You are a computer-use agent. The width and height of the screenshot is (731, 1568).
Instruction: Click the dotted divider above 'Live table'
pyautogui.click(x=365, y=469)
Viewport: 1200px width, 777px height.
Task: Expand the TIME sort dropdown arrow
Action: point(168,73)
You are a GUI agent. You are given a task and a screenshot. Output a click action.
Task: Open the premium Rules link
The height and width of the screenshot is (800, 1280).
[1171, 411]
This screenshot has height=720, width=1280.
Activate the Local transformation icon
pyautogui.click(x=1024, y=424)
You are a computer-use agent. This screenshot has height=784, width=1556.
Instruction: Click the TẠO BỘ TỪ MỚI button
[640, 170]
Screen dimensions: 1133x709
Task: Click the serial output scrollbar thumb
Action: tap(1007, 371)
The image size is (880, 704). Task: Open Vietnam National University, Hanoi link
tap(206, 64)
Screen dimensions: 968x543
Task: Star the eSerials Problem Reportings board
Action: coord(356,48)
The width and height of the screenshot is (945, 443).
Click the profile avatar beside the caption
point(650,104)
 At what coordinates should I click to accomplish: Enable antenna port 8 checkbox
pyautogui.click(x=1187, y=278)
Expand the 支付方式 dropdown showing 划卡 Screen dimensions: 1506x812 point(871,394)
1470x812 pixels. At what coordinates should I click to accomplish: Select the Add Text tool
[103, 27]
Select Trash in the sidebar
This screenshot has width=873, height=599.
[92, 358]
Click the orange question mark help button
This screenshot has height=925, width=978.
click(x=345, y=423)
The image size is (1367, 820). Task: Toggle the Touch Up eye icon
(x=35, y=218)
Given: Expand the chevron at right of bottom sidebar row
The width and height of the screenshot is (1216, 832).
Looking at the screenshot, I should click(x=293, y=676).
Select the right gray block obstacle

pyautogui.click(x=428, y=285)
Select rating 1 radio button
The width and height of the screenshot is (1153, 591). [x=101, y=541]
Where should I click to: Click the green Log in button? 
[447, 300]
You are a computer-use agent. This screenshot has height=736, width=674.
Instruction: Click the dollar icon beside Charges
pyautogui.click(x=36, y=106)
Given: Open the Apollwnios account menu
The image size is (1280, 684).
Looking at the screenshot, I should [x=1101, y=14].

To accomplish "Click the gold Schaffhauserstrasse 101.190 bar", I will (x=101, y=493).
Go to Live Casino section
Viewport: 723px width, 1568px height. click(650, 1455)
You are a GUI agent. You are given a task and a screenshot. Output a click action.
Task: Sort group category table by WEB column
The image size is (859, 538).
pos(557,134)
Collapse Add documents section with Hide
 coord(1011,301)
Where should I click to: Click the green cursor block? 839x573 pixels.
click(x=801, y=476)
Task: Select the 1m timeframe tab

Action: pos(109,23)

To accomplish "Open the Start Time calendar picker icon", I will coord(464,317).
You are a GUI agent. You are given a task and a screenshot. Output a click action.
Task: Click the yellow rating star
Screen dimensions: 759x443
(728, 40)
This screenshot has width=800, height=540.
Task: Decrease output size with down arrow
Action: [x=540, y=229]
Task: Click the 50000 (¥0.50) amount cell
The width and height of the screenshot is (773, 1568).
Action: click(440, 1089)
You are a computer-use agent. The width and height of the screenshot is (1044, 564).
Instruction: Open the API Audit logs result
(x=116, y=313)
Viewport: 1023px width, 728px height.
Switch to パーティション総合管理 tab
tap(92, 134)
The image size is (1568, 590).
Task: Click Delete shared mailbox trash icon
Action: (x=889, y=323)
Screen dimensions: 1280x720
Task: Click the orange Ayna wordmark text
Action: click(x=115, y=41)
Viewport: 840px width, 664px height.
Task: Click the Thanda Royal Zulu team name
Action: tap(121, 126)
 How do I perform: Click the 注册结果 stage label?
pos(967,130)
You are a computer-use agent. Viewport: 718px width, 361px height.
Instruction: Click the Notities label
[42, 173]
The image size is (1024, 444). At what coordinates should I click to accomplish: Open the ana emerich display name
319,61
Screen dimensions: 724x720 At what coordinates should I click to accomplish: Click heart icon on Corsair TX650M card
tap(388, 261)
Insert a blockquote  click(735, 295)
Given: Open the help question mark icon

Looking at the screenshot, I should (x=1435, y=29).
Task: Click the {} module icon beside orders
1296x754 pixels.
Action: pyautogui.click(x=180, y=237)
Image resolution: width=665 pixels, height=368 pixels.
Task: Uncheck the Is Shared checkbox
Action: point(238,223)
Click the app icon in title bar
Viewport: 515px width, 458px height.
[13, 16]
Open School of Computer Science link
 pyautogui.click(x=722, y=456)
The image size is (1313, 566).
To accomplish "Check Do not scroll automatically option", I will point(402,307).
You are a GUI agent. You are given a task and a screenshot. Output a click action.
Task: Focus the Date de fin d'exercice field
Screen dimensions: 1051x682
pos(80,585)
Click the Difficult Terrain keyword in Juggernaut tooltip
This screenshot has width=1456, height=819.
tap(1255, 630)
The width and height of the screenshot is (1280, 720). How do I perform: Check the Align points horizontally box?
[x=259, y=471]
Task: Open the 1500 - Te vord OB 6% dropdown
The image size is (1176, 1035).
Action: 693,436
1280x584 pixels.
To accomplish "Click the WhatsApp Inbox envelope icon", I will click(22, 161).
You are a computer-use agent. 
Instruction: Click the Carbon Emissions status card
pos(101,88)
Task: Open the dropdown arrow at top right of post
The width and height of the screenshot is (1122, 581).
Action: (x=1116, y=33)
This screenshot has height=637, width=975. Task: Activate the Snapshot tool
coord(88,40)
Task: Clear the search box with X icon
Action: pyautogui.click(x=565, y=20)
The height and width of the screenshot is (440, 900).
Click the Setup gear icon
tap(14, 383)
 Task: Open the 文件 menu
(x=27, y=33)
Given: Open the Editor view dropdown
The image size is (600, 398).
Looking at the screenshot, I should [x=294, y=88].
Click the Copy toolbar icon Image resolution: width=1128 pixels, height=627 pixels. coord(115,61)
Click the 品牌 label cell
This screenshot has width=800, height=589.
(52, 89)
══════
• [INSTRUCTIONS FOR THE TASK] Lines with the word "will" in them are the answer; report each one from the data.

• [SOLUTION]
To accomplish "Click the gold Schaffhauserstrasse 101.190 bar", I will (x=101, y=493).
To accomplish "Open the Start Time calendar picker icon", I will coord(464,317).
To accomplish "Check Do not scroll automatically option", I will point(402,307).
To accomplish "Click the WhatsApp Inbox envelope icon", I will click(22, 161).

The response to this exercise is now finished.